Grilled Herbed Halibut with a Cherry tomatoe Beurre Blanc Sauce

For the Halibut:
1/2 cup chopped parsley
1/4 cup chopped tarragon

finely grated zest of 2 lemons
4 skinless halibut fillets

For the sauce:
1 cup dry white wine

splash of white wine vinegar
1 shallot finely minced
3 tbls chilled unsalted butter

1 pint cherry tomatoes

Have you ever wanted to impress someone with your cooking? A boss, a friend or a group. One way to do it is to serve an elegant, great tasting meal that you don't have to spend too much time in the kitchen fussing with. So you can entertain and come out looking like you rocked an amazing meal with very little effort.

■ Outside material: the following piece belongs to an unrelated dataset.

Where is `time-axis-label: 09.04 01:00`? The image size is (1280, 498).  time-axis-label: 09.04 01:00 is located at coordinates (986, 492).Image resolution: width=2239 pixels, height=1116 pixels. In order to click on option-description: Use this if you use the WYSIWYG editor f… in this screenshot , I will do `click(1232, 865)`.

This halibut dinner is so beautiful. The bright green herbs on a perfect backdrop of the white fish. Served with a classic Beurre Blanc and some tart cherry tomatoes incorporated into the sauce. The tomatoes cooked just ever so slightly until they are just ready to burst. That way they burst in your mouth not in the sauce. This is classic bistro cooking.

Preparation of the sauce:

In a medium skillet add a tablespoon of butter and wilt the shallots. Add the white wine and vinegar and reduce. Slowly whisk in the chilled butter to thicken the sauce. Add the cherry tomatoes and cook on low until just ready to burst about 5 minutes.

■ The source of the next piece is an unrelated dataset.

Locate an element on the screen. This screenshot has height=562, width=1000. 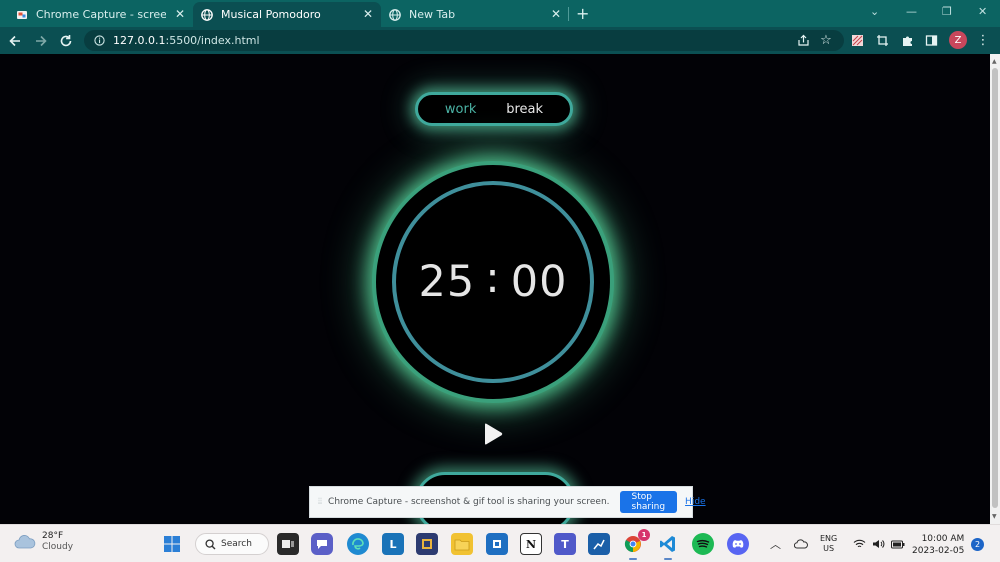
clock-time: 10:00 AM is located at coordinates (943, 539).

Preparation of the halibut:

In a medium bowl,toss the parsley, tarragon and lemon zest. Pat the herbs on both sides of the halibut fillets and refrigerate for 2 hours. Drizzle the halibut with olive oil and season with salt and pepper. Grill the fillets over high heat until nicely charred about 3 minutes a side. Spoon sauce over fish and serve.

I love pacific halibut and when I see it fresh at the market I tend to buy it. It can be a little pricey but I love the sweetness and the texture. But you could substitute any mild white fish like cod or flounder with good success. You can go to to find a list of sustainable fish by region. It lists fish that are abundant, well managed and fished or farmed in an environmentally friendly way. My husband would most often bring home salmon after fishing in our bay but occasionally he would catch halibut. How excited was I to get it so fresh and for free no less. I hope you enjoy this dish. The results convey a much more complex dish in flavor and appearance then the minimal prep or ingredients suggest. I served it with some small Parmesan potato coins and a mache salad.